PROBLEM DESCRIPTION:
Skip the pictures. Retype exactly, and only, the lines between the line holding "Switch to 变更记录 segment" and the last line below, inclusive.

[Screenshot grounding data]
****

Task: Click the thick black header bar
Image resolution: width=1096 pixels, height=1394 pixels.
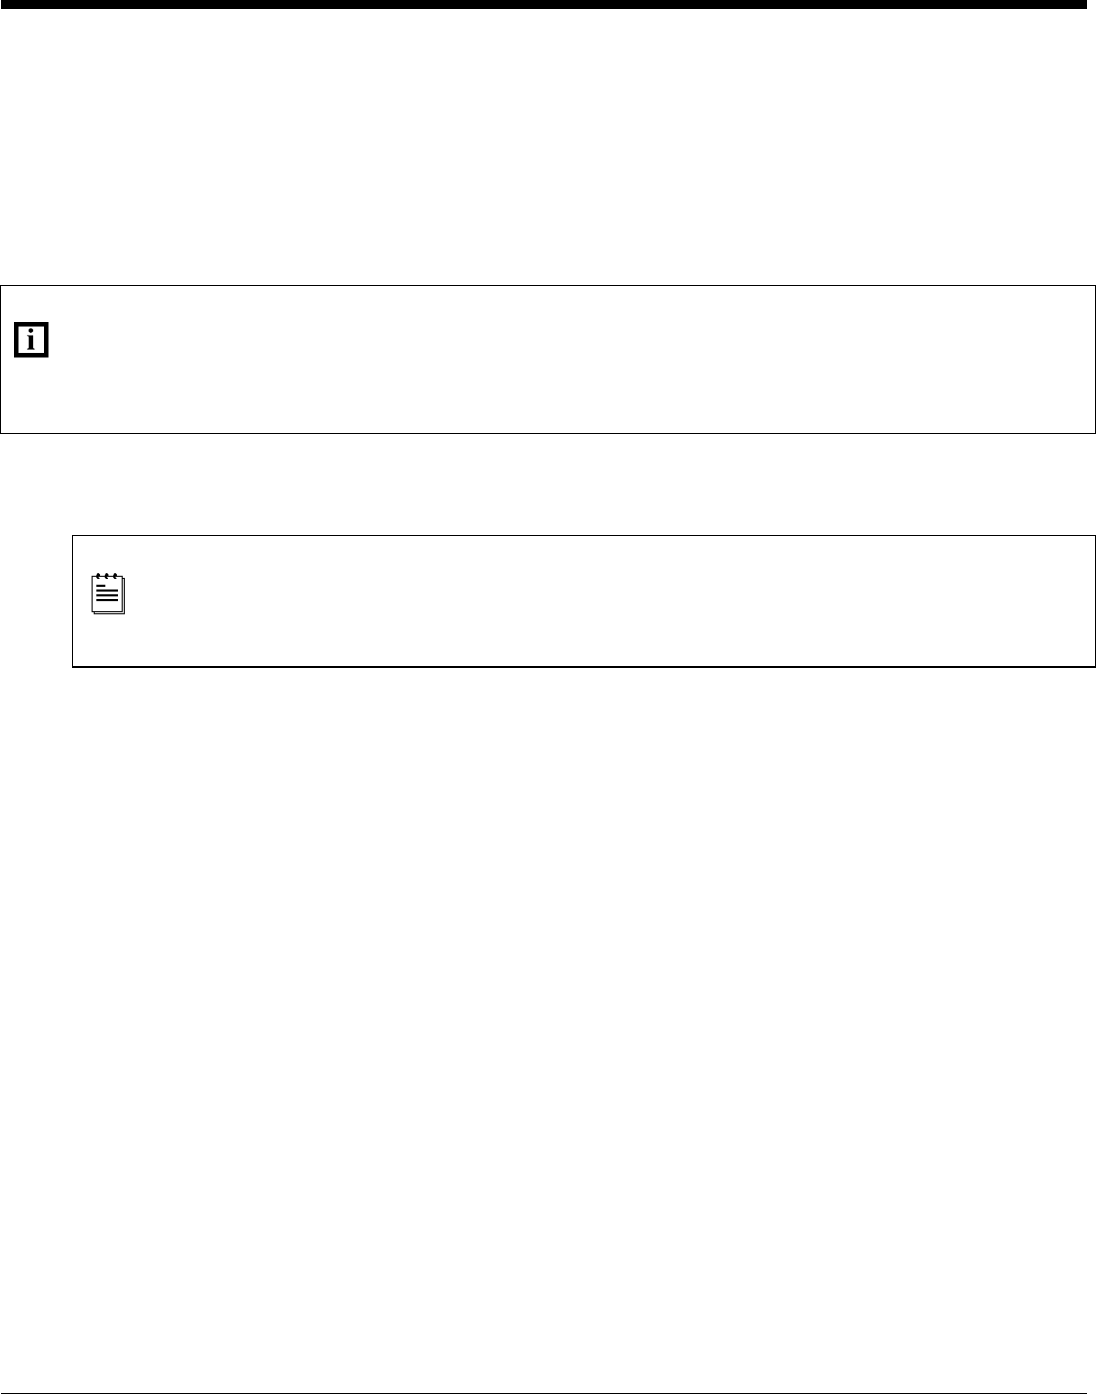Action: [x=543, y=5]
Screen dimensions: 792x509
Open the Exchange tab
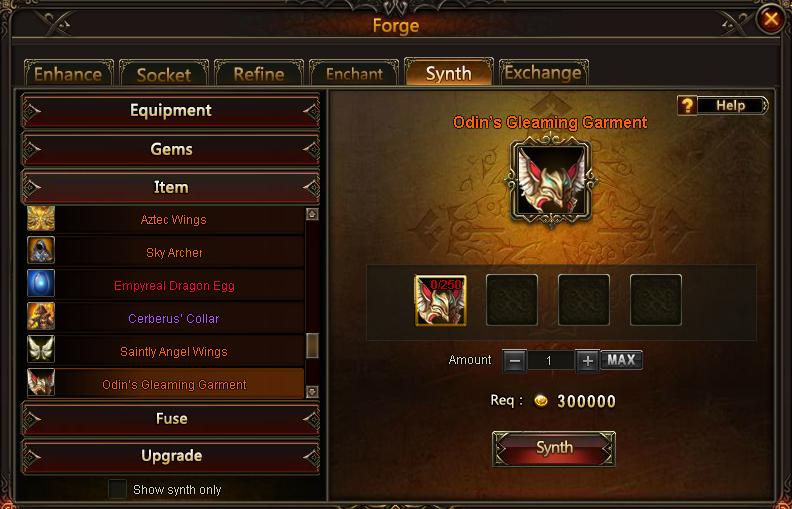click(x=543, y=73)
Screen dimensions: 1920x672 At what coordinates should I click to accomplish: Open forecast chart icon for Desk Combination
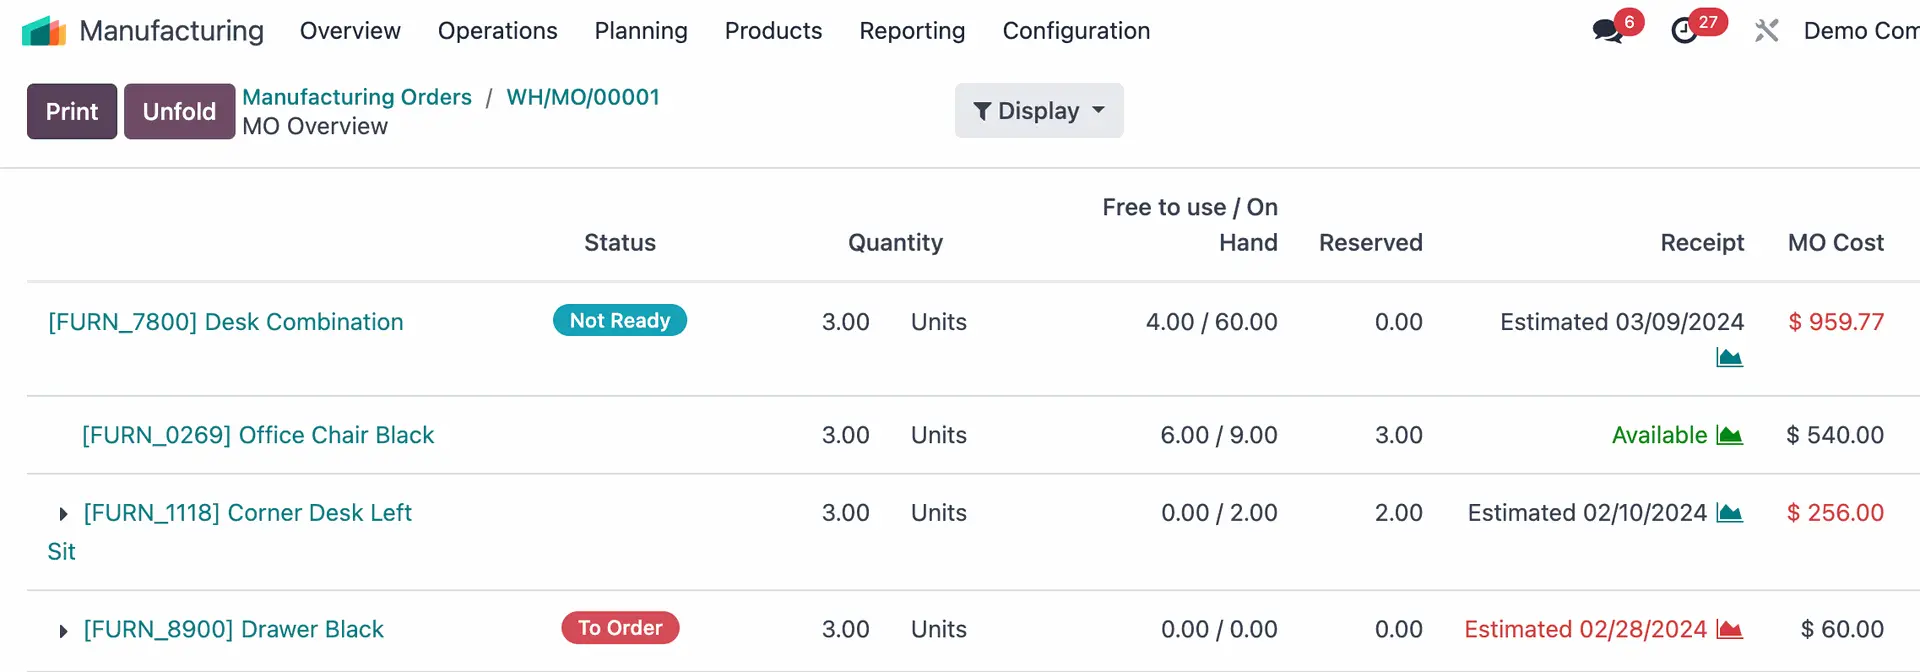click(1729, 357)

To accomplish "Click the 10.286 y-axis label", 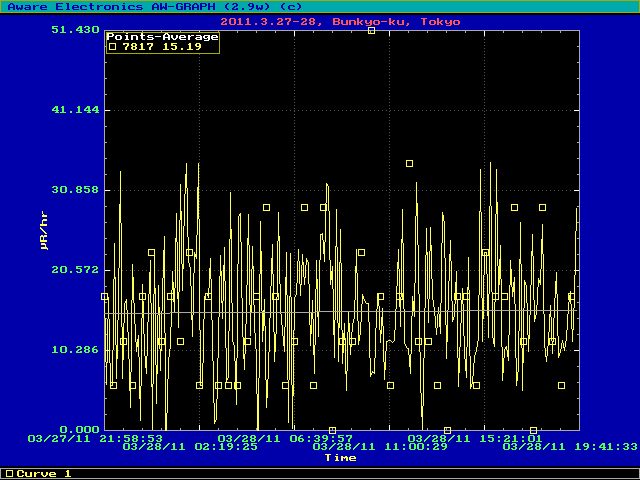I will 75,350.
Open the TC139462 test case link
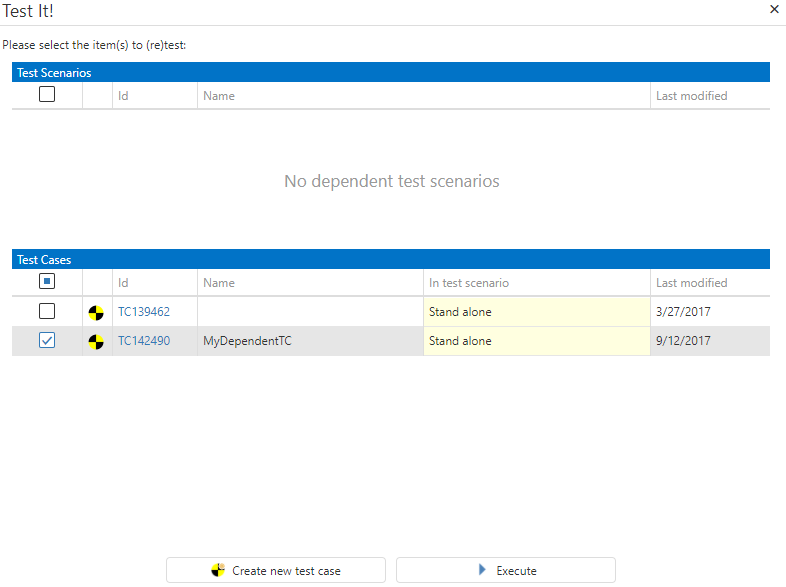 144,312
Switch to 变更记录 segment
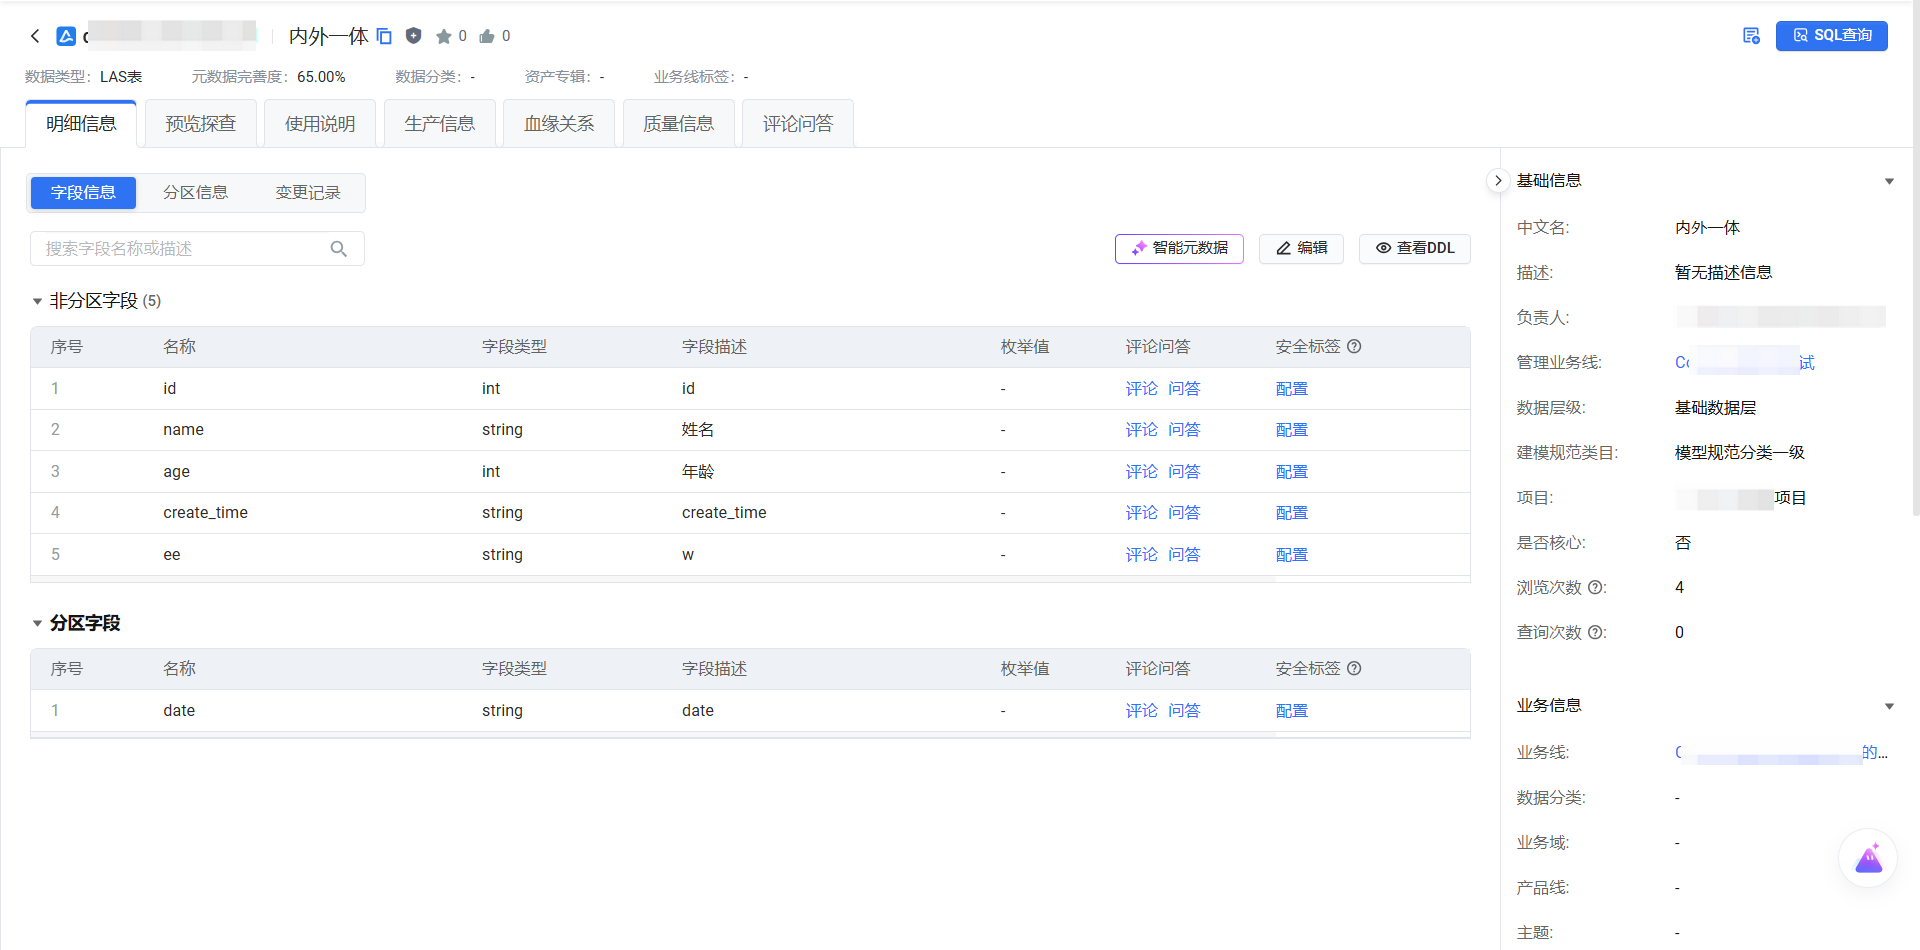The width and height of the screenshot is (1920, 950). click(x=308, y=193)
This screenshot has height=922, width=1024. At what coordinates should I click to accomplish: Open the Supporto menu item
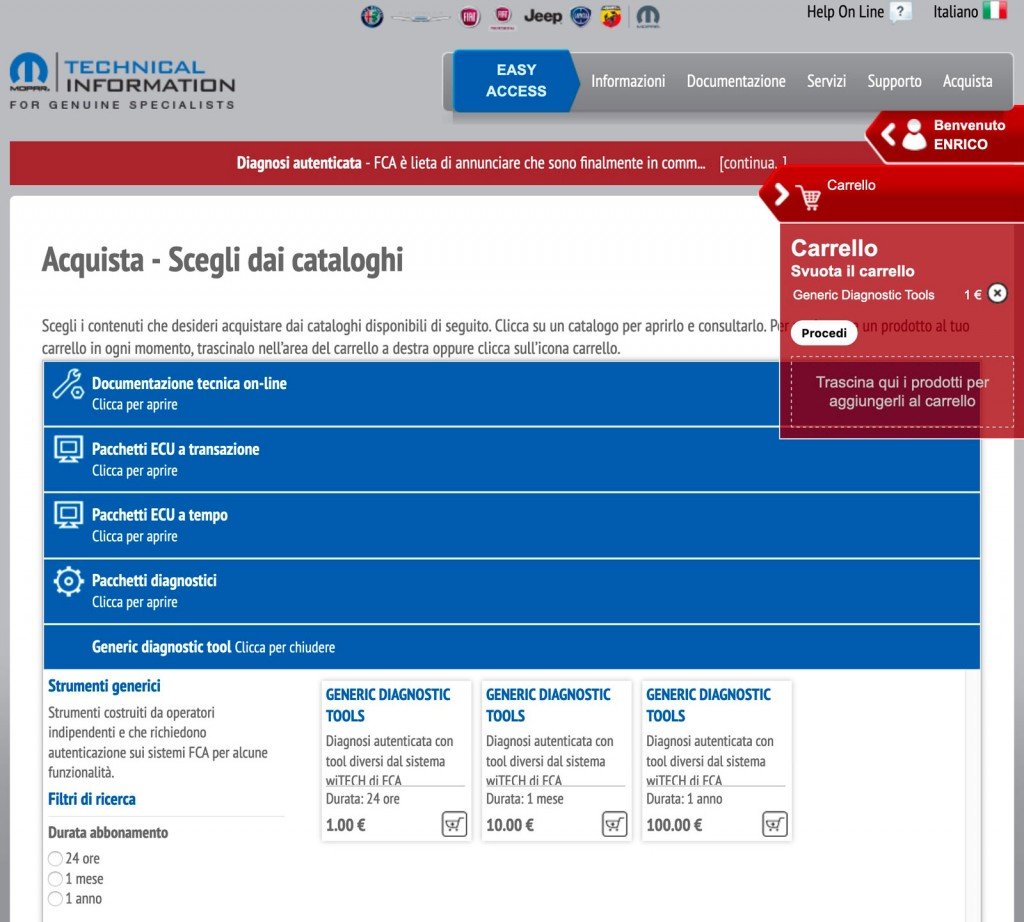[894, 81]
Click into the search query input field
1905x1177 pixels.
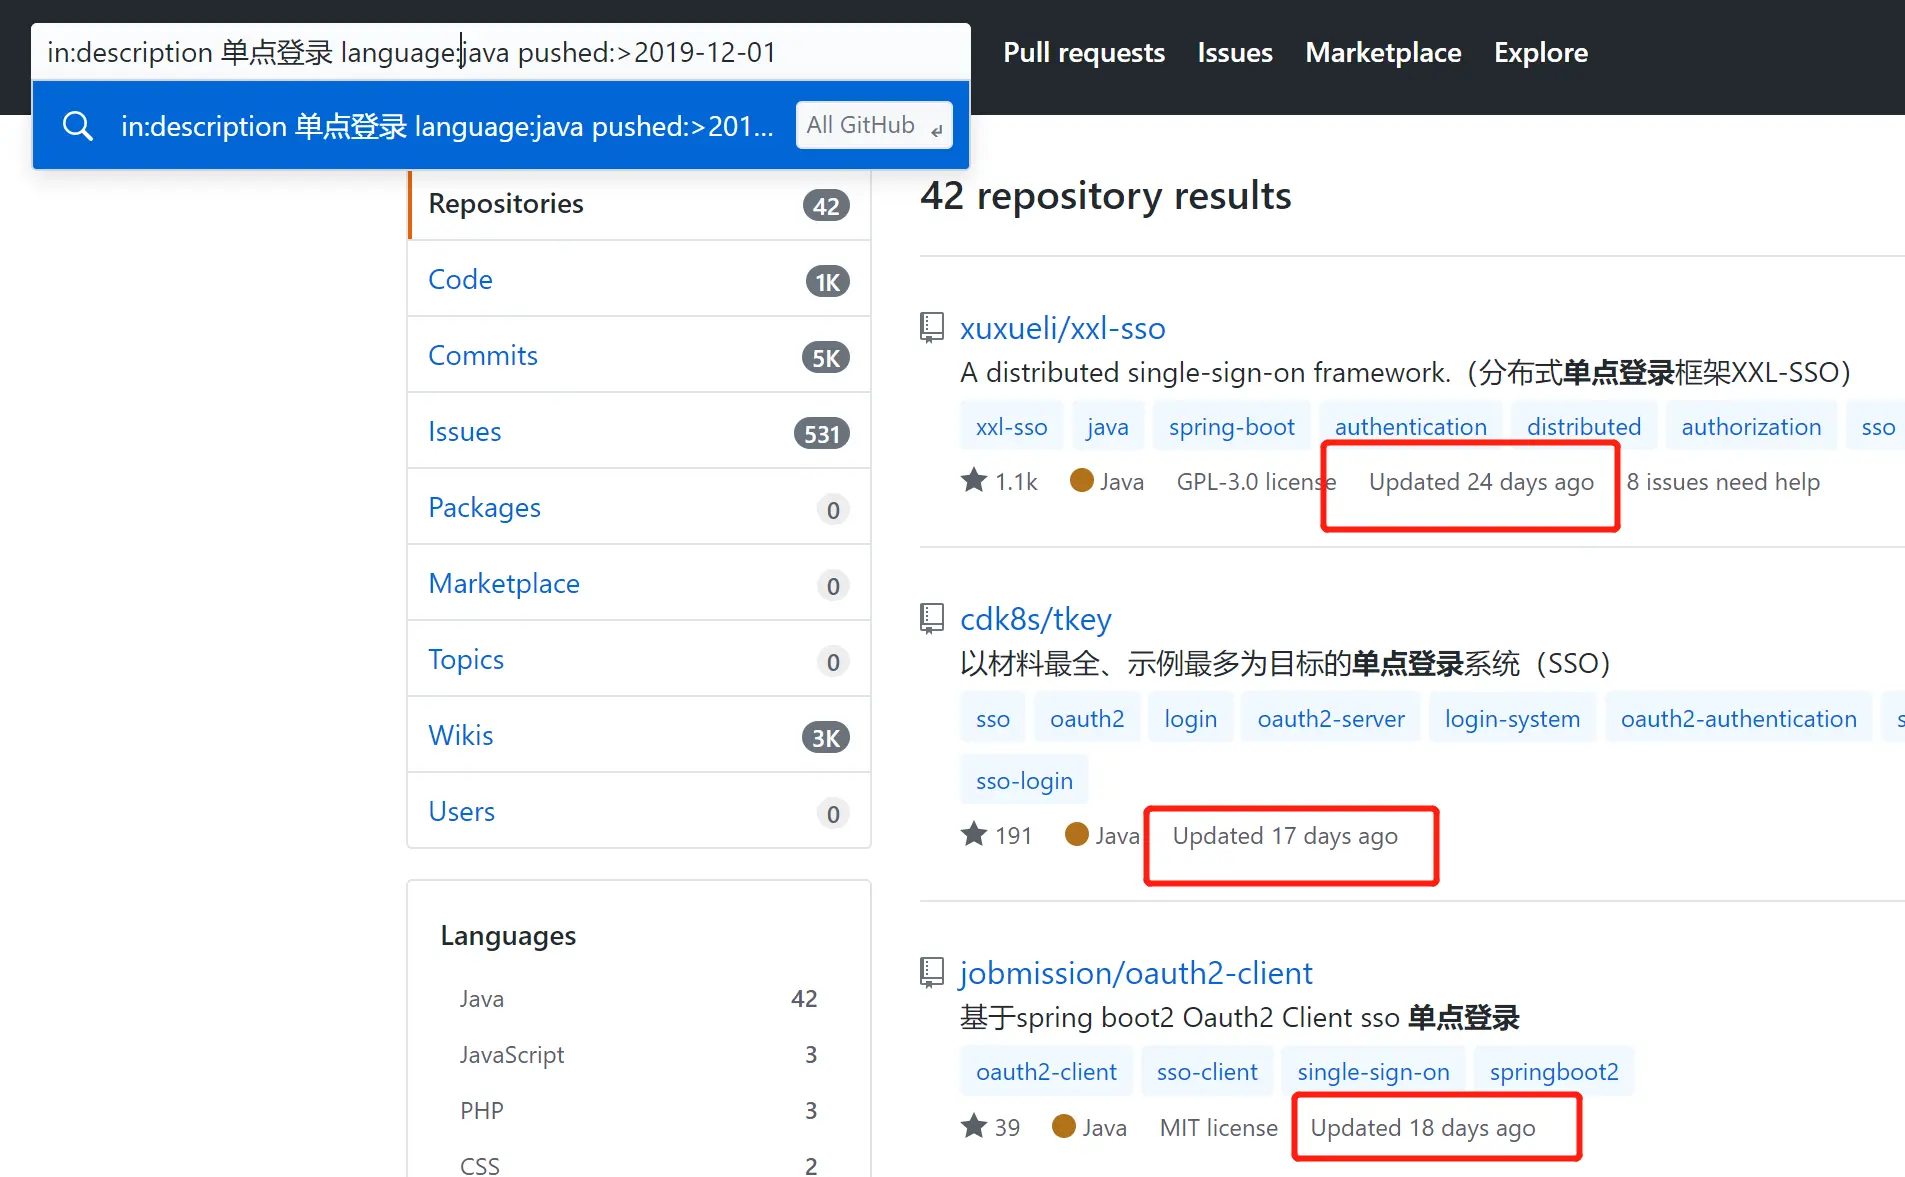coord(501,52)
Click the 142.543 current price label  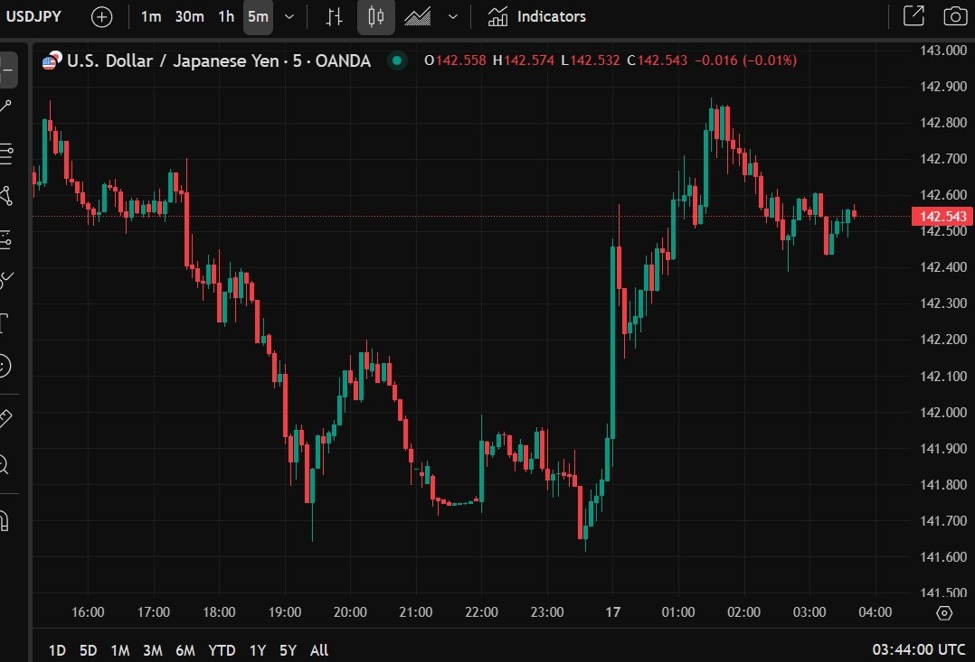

****

ANSWER AREA:
Switch to 变更记录 segment
The width and height of the screenshot is (1920, 950). click(x=308, y=193)
This screenshot has height=922, width=1024. At what coordinates should I click to accomplish: Open the Supporto menu item
[894, 81]
Click into the search query input field
1905x1177 pixels.
coord(501,52)
Click the 142.543 current price label  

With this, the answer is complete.